Hi, was this issue ever resolved? I was having problems with my old motor in a Frigidaire dryer. The new one came in and I installed it. Now the new motor is making a rattling sound. I took the thing apart, and took drum out along with belt and all. I let the motoe run under no load, and sure enough, the damn noise began after about 20 minutes. I'm baffled. Could the new motor be bad too? 

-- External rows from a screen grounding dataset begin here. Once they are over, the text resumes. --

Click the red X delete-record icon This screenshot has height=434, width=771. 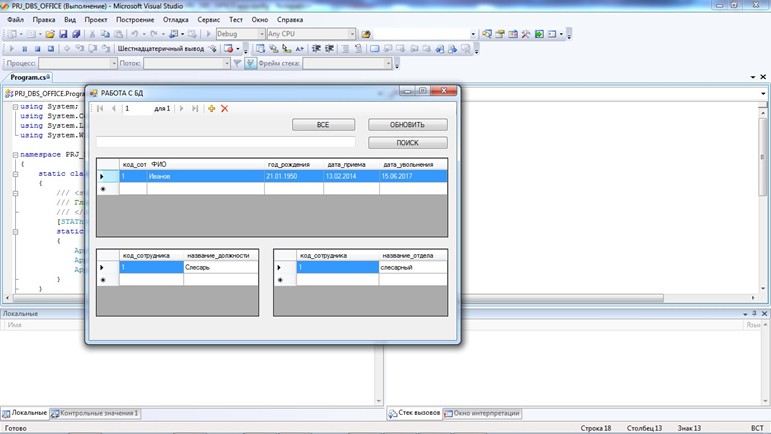(225, 109)
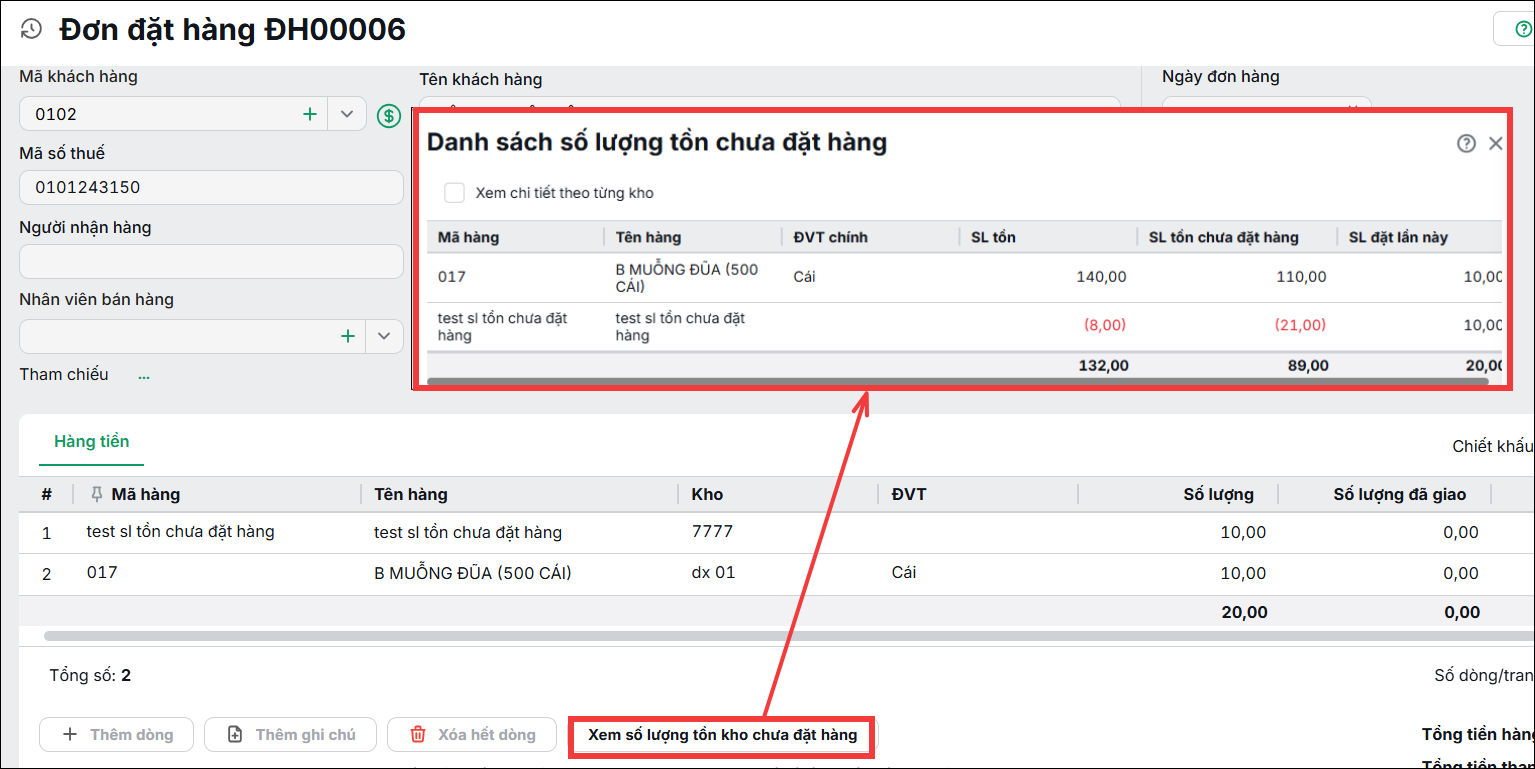Screen dimensions: 1535x769
Task: Click the help icon at top right of the page
Action: click(x=1522, y=29)
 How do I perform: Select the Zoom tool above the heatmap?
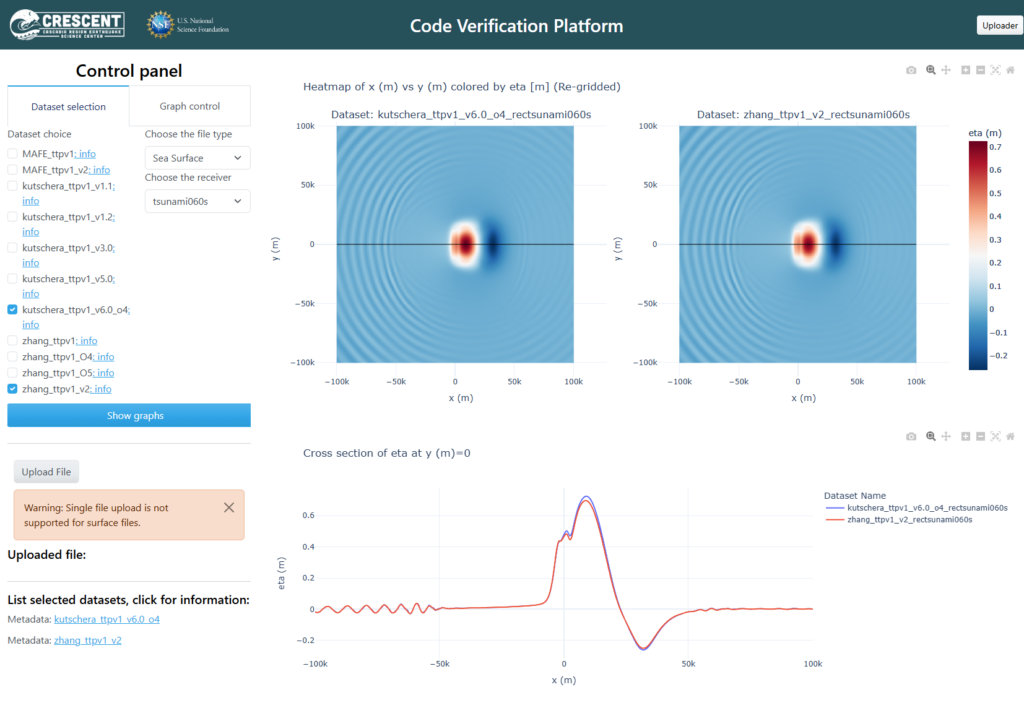point(931,70)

And I have replaced almost everything on it. (Belt, felt strips, rear bearing kit) It's getting frustrating!

Thanks for any help!!!


----------



## woodcat

*Dryer vibration*

These dryers are built very simply. I read all the post and was afraid to even look into my vibration problem. It's not the idler pully or the motor bearings or the felt strips. If you have a phillips screwdriver and can methodically take a few screws out, you will be amazed at how simple the fix is. Take the top off, then pull the front panel off from the top only......no need to disconeect it from the bottom. After pulling the front panel out a bit, you will see the blower cage. I found the foam rubber seal around the cage front to be out of place. I also found a clump of lint the size of a grilled cheese sandwich in the blower cage. I removed the lint with one hand, no handyman degree required, and started the dryer. The vibration was totally, 100%, gone. I re-applied the foam rubber seal and put the phillips screws back where they came from. A little patience and a small amount of mechanical ability and common sense fixed the problem. This machine is very well built because the design is extremely simple. Simple is good. Rocket scientist are not needed to repair. If repair men were baffled, they were looking for repeat income. You could take the idler pulley out and run the belt around a stick. If the felt were actually bad, sparks would fly, the motor bearings are sealed and cannot be re-packed. This was one of the easiest, ever, honey-do repairs I have ever done in my 27 years of marriage. Put down your game boy and get off the blogs. Has common mechanical sense become a thing of the past? Sorry.....rant over. Get out your screwdrivers America and DIY. It's all easier than you think.:wink:


----------



## stinems42

Just want to give a +1 to Woodcat's remedy (not so much his rant). I had initially wondered if it was a problem on the fan side after lint trap because the drive belt and idler/tensioner mechanism looked OK, and then I read Woodcat's post. 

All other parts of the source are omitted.